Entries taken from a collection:
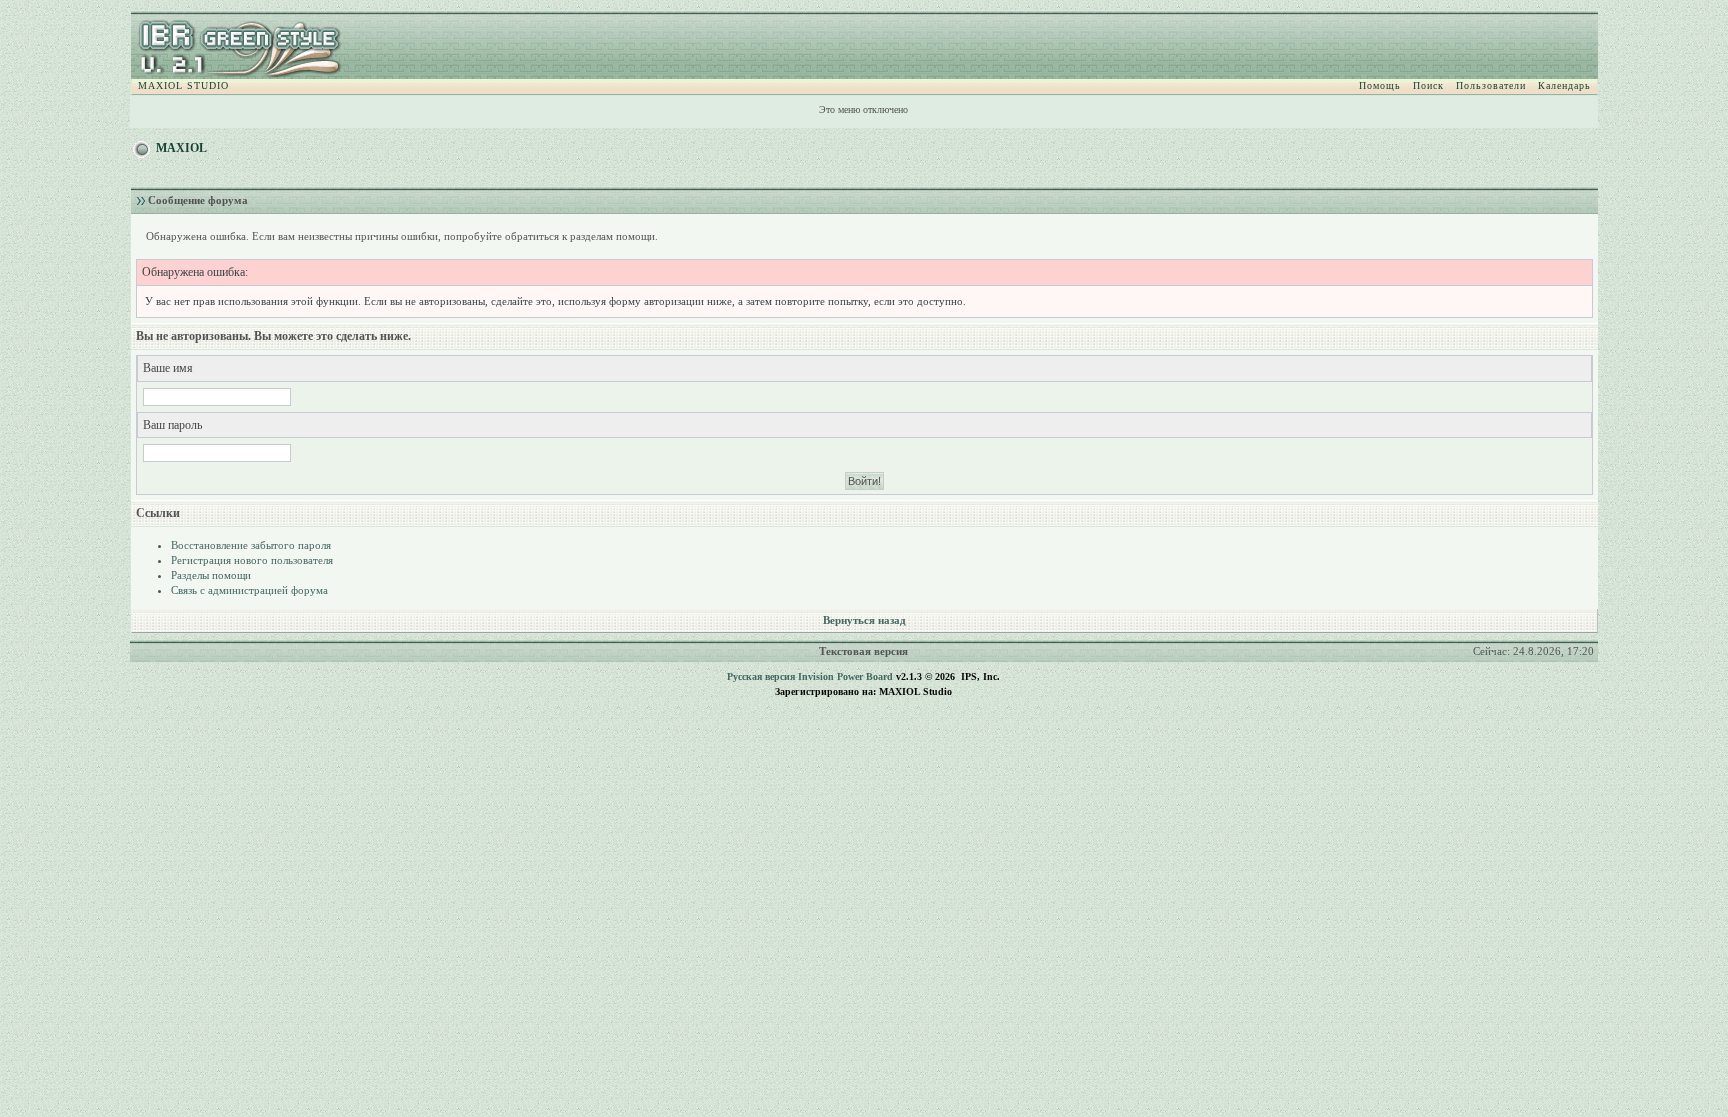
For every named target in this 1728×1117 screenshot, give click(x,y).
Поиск (1428, 85)
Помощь (1380, 85)
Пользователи (1491, 85)
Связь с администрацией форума (249, 590)
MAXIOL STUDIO (183, 85)
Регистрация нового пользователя (252, 560)
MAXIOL (181, 148)
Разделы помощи (211, 575)
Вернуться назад (864, 620)
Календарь (1564, 85)
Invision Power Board (845, 676)
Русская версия (761, 676)
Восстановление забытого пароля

**EXERCISE OBJECTIVE**
Look above for the line containing "Поиск (1428, 85)". From there to the final line of the entries, repeat every line exactly.

**YOUR RESPONSE**
Поиск (1428, 85)
Помощь (1380, 85)
Пользователи (1491, 85)
Связь с администрацией форума (249, 590)
MAXIOL STUDIO (183, 85)
Регистрация нового пользователя (252, 560)
MAXIOL (181, 148)
Разделы помощи (211, 575)
Вернуться назад (864, 620)
Календарь (1564, 85)
Invision Power Board (845, 676)
Русская версия (761, 676)
Восстановление забытого пароля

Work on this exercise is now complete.